(Akiit.com) Disability insurance is a policy that will protect you if you are unable to work. If you do not have a policy in place then you could be putting both yourself and your family at risk. If you have never heard of long term or short term disability insurance before however, then you are not alone and there are several things that you need to consider if you have never taken out a policy for yourself.
Short Term Disability
Short term disability insurance is where you are paid a part of your income over a period of time. This is usually only the case if you are all out of sick days. Your benefits will usually be paid on a weekly basis and it can cover you for up to 26 weeks. The problem is that if you take out this type of disability then you won’t be covered for any work-related injuries. Some of the injuries that you might be covered for include prolonged sickness or broken bones.
Long Term Disability
This only begins when your short term disability has run out. A lot of people are curious to know the cost of long term disability and this is because a lot of people don’t think it’s worth it. After all, you have so many bills to pay for and this includes your life insurance as well. The last thing you need is another bill on top of all that, but if you don’t have any type of disability insurance at all then this could cause you real problems. For example, what would you do if you had to have surgery, and couldn’t work for 6 months? You would probably risk losing your house, your job, and everything you have worked hard for.
Long term disability insurance protects you against this. Some of the conditions that are usually covered under the long-term option include cancer, any accidental injuries that are proven to be serious or even cardiovascular diseases as well.

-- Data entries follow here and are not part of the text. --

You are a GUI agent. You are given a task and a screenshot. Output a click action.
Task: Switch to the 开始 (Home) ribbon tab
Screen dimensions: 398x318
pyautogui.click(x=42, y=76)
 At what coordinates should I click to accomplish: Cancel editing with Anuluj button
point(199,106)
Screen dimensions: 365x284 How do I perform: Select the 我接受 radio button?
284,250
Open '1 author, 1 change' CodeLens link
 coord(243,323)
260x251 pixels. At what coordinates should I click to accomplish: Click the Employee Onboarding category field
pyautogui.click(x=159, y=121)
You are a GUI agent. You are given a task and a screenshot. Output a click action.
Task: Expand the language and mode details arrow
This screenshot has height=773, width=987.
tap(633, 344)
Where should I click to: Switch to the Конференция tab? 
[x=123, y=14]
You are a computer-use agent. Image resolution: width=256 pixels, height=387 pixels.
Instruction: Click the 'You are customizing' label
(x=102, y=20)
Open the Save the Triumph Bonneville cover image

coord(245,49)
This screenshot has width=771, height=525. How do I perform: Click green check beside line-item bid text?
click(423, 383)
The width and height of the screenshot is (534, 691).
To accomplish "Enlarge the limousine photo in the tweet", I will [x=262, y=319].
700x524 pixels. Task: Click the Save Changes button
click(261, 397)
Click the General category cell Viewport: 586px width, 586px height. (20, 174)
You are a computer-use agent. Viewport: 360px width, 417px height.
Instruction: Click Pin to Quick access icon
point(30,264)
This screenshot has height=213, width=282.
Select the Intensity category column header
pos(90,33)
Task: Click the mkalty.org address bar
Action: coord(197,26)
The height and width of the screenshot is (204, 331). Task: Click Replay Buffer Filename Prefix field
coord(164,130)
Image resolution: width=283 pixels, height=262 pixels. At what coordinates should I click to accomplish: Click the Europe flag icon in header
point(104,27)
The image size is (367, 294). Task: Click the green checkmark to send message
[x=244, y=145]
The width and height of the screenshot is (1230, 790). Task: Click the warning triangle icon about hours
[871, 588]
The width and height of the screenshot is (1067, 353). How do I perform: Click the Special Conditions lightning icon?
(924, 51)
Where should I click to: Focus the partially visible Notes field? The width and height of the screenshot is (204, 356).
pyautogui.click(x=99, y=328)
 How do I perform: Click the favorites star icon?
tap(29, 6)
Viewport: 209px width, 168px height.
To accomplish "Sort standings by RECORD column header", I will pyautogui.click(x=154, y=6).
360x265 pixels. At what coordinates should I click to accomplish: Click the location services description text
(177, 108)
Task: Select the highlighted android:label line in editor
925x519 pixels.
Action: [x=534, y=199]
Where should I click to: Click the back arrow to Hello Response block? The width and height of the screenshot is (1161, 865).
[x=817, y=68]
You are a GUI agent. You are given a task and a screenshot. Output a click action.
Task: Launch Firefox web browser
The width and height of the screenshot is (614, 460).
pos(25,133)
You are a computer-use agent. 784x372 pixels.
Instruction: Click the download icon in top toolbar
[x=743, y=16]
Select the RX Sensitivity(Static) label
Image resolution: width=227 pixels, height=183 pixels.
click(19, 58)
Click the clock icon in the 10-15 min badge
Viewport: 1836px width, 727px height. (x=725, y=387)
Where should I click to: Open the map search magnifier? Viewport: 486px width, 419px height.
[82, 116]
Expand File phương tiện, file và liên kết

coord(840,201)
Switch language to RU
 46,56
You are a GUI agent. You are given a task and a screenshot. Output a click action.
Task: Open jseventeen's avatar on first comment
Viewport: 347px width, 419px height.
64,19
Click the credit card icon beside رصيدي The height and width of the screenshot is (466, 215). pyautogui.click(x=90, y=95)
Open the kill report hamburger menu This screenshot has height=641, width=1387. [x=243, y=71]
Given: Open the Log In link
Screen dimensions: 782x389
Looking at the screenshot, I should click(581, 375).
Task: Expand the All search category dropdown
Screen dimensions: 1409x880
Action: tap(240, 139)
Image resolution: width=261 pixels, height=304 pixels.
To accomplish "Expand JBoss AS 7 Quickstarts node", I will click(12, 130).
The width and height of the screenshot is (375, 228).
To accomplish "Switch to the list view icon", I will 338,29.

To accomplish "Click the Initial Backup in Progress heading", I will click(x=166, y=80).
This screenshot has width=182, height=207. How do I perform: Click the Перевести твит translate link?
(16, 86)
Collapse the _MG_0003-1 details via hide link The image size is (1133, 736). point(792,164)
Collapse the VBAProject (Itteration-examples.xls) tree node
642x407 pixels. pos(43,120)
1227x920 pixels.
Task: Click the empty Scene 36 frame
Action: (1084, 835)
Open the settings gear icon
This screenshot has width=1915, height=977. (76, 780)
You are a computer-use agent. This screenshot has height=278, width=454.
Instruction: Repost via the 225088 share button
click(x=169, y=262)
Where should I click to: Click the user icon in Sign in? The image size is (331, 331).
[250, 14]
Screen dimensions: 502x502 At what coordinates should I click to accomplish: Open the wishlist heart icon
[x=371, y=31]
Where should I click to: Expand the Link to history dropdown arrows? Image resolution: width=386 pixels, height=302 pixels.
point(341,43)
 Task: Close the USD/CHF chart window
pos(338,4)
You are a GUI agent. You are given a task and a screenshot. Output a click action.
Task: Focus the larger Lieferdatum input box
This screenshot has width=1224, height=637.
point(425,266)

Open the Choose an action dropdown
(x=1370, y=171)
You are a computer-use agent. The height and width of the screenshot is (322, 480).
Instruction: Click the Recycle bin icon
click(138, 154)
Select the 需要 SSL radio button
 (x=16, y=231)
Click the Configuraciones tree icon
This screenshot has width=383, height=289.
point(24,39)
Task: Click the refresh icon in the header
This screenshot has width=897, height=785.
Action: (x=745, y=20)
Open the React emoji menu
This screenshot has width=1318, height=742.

If you happen to experience any of the above, then you will receive a paycheck until you can go back to work.
Insurance through Your Employer
It’s more than possible for you to take out an insurance policy through your employer and in some instances they may split the cost for you as well. A lot of people don’t know this, but it is possible to claim long term disability up until your retirement age. If your employer does not offer this then it may be worth you taking it out separately.
The main reason for this is because you can easily break a bone or develop a serious health condition at any time and when you do become ill, you can’t then take out a policy.
For this reason, it is very important that you plan everything out in advance so you can plan for the worst happening. Nobody thinks that they will ever need long term or short term disability coverage, but if something happens and you have it already, it could save you thousands and even your home.